Yet after hearing all the warnings of old people being thrown out in the cold Oregon winter, 54 percent of the voters told the legislature to go ahead and cut.
Surprised that the people had called their bluff, the politicians raised taxes anyway — by $1.1 billion, far more than the amount the voters had rejected. After the August tax hike, opponents set out to put an initiative on the ballot to reject the tax. They needed 50,420 voter signatures in just three months. They turned in more than 147,000.
The measure was placed on the Feb. 3 ballot. State employee unions poured hundreds of thousands of dollars into the pro‐tax effort, far outspending the tax opponents. But once again the people voted to reject the legislature’s tax increase, this time by 59 percent to 41 percent.
Even before the two tax‐increase votes, the mood of the voters should have been clear to all. In November 2002, Oregonians rejected by 79 percent a proposal to create a large‐scale state health‐care plan, with the potential for major tax increases. Country singer Lorrie Morgan might ask Oregon politicians, “What part of ‘no’ don’t you understand?”
Oregon voters aren’t unique. When they’re given a chance to have a say, Americans don’t like big government. On Election Day 2002, voters in two parts of Virginia turned down a proposed tax increase for new roads. That same day 45 percent of the voters in the most liberal state in the Union, Ted Kennedy’s Massachusetts, voted to abolish the state income tax, despite dire warnings from even conservative pundits that the measure would wreck vital services. Last September, Alabama voters rejected Gov. Bob Riley’s $1.2 billion tax hike by 2 to 1. The next month California voters tossed out big‐spending Gov. Gray Davis, and 62 percent of them voted for candidates who promised not to raise taxes to close the state’s deficit.

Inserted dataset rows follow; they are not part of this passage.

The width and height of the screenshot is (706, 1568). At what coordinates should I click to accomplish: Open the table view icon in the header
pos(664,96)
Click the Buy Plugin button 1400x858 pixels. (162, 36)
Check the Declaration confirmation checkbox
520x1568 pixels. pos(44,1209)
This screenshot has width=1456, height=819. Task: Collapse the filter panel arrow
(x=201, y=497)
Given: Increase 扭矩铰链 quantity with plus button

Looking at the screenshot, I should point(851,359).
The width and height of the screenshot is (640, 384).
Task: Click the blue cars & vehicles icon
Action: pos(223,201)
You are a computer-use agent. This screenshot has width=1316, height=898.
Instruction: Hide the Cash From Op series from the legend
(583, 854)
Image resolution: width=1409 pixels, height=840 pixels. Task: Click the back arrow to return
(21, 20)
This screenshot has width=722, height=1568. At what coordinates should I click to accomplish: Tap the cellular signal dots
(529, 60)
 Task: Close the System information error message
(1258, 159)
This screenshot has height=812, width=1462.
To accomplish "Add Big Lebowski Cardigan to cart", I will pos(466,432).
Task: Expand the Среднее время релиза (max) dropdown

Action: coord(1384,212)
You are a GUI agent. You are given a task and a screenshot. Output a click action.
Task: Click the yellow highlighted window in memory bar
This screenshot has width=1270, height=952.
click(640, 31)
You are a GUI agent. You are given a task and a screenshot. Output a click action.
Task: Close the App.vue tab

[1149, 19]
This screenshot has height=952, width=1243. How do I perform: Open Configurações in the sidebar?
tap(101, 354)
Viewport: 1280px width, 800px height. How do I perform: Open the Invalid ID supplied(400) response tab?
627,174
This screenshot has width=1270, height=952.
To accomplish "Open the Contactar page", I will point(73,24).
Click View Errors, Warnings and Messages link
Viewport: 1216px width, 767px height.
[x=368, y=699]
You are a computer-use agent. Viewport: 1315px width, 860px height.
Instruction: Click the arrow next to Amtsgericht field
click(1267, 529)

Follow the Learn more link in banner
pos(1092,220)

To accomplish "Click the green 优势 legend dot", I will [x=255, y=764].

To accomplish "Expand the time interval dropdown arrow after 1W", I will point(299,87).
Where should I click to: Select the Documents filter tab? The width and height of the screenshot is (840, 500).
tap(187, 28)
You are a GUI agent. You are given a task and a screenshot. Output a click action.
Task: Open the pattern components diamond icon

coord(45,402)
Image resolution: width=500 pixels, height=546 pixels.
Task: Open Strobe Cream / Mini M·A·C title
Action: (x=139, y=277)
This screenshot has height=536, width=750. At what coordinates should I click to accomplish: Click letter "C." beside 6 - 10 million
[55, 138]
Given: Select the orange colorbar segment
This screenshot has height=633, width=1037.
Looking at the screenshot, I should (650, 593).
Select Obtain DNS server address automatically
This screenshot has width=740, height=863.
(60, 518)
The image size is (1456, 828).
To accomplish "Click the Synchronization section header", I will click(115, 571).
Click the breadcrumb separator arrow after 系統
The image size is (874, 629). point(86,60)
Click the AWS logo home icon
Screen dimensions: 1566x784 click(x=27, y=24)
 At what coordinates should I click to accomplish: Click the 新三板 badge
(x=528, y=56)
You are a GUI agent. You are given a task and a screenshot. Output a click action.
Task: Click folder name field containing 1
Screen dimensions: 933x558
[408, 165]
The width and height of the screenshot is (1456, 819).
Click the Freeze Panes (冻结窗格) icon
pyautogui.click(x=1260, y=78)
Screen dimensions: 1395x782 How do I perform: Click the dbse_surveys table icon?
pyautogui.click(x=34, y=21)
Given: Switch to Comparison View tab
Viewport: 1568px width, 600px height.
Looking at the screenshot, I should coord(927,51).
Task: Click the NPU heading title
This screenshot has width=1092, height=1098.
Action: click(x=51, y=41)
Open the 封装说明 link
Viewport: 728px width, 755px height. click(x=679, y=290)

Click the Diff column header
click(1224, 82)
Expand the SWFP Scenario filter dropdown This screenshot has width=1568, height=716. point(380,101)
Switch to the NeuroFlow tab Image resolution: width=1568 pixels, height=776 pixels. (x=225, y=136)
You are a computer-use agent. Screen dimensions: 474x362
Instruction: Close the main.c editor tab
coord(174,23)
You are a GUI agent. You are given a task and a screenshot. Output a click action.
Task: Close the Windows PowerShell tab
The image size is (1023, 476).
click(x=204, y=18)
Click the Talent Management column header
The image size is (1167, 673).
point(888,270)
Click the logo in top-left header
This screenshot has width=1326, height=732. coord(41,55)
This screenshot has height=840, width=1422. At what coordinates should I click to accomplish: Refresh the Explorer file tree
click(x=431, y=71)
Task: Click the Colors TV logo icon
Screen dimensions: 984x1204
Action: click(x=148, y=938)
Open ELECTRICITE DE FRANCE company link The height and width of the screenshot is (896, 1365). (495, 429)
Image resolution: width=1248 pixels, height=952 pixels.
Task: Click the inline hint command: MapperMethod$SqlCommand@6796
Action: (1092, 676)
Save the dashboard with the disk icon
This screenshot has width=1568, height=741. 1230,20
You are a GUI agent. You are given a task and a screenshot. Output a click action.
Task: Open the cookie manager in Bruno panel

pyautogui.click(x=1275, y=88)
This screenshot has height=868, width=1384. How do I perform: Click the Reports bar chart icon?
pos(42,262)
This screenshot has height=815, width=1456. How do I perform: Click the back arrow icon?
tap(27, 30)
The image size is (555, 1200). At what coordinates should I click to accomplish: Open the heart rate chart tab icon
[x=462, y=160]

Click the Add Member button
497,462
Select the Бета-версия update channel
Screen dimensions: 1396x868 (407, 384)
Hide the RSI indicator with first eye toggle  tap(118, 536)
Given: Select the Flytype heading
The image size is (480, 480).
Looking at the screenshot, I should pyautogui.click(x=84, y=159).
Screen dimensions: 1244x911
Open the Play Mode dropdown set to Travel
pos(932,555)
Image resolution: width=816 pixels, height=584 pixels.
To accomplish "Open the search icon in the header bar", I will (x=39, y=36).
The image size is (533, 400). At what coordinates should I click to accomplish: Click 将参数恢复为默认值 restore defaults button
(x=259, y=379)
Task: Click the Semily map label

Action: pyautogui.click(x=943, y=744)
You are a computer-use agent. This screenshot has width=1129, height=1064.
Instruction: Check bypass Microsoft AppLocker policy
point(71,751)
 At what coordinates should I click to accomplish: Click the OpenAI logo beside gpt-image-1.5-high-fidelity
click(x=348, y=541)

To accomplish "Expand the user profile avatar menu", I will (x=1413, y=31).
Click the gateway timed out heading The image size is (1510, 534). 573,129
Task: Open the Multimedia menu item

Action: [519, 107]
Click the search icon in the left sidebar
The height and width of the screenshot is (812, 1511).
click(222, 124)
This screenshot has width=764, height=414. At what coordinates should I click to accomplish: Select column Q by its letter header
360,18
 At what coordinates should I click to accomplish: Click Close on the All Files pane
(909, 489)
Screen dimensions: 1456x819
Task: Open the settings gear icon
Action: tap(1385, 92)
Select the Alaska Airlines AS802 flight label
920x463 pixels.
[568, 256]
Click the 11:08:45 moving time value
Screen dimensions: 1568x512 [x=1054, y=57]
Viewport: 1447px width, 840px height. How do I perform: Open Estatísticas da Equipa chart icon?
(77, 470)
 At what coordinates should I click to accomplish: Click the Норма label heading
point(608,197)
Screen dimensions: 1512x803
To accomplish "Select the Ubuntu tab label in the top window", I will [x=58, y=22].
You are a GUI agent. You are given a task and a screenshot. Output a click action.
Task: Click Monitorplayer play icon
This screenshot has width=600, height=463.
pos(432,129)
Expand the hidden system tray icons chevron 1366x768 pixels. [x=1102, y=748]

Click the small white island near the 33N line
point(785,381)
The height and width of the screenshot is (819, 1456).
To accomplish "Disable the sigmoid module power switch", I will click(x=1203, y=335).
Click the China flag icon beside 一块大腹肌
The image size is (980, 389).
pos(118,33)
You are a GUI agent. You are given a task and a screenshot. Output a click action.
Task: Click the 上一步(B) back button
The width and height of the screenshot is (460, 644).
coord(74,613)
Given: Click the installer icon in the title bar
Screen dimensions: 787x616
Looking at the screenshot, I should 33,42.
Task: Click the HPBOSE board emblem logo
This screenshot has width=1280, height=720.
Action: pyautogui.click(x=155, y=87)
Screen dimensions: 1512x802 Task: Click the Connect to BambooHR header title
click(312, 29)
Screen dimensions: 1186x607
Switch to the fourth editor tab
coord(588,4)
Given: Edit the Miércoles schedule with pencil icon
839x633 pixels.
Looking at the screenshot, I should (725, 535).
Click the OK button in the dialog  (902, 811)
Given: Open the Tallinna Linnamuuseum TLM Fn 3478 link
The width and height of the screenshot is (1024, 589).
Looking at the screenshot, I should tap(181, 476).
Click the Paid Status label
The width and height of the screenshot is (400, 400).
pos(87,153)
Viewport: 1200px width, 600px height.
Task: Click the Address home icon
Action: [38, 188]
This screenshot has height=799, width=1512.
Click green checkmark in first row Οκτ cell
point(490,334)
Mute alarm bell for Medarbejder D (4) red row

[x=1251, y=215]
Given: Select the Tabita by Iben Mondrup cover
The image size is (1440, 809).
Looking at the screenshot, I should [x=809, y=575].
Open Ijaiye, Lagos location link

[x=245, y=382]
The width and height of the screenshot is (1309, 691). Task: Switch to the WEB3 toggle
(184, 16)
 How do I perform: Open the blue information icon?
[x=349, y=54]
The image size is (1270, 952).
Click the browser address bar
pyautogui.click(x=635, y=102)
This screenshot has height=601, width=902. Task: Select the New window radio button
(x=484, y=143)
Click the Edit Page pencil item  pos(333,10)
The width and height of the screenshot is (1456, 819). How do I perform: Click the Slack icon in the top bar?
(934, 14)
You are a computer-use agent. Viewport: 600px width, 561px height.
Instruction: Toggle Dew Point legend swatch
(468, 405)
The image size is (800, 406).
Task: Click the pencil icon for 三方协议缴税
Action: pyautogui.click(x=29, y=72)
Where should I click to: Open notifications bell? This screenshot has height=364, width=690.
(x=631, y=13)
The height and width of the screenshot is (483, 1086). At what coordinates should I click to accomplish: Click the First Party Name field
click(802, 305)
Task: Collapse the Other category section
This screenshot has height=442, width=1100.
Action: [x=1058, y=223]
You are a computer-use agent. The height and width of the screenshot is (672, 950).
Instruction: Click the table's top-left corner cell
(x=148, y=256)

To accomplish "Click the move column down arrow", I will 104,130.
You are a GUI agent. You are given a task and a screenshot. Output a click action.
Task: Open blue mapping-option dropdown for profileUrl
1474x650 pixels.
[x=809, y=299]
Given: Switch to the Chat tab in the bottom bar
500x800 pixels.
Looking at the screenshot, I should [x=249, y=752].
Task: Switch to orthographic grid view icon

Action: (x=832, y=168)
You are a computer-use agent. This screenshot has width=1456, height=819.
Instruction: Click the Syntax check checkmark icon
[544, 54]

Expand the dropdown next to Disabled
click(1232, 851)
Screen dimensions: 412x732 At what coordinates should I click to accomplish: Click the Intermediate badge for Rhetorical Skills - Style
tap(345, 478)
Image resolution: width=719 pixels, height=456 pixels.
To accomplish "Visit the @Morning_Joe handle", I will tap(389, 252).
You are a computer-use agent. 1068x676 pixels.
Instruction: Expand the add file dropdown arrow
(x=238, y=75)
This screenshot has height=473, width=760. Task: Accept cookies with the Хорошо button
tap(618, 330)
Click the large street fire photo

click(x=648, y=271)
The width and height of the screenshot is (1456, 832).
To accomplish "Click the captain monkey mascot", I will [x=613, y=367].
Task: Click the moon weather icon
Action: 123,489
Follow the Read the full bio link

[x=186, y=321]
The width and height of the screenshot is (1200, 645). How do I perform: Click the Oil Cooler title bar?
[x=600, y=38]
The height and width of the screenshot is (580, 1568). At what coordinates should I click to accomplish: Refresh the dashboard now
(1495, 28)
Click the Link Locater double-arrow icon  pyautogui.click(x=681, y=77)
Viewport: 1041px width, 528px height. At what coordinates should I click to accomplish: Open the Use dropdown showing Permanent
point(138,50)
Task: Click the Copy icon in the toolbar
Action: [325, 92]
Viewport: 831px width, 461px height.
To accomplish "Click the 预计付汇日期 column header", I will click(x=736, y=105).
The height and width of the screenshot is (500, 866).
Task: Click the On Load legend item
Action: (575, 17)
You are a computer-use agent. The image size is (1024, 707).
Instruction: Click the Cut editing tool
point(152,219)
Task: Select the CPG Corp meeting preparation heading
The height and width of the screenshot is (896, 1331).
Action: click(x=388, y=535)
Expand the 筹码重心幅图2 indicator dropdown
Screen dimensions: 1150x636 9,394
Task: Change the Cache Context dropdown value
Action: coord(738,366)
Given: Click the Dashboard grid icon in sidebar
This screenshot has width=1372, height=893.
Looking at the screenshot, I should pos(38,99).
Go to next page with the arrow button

Go back a bit further, and you could say that what most voters wanted in 2000 was neither Bush nor Gore but smaller government. A Los Angeles Times Poll in September 2000 found that Americans preferred “smaller government with fewer services” to “larger government with many services” by 59 to 26 percent.
Federal taxpayers never get a chance to vote on taxes and spending. If they did, we might see a resounding rejection of President Bush’s 24 percent increase in the federal budget. That’s why Congress isn’t likely to allow a national initiative on taxes. But our representatives in Congress should listen to the voters they represent. In states where people are allowed to vote on taxes versus spending — from Oregon to Massachusetts, from Alabama and Virginia to California — voters are making it clear that they want lower taxes and smaller government.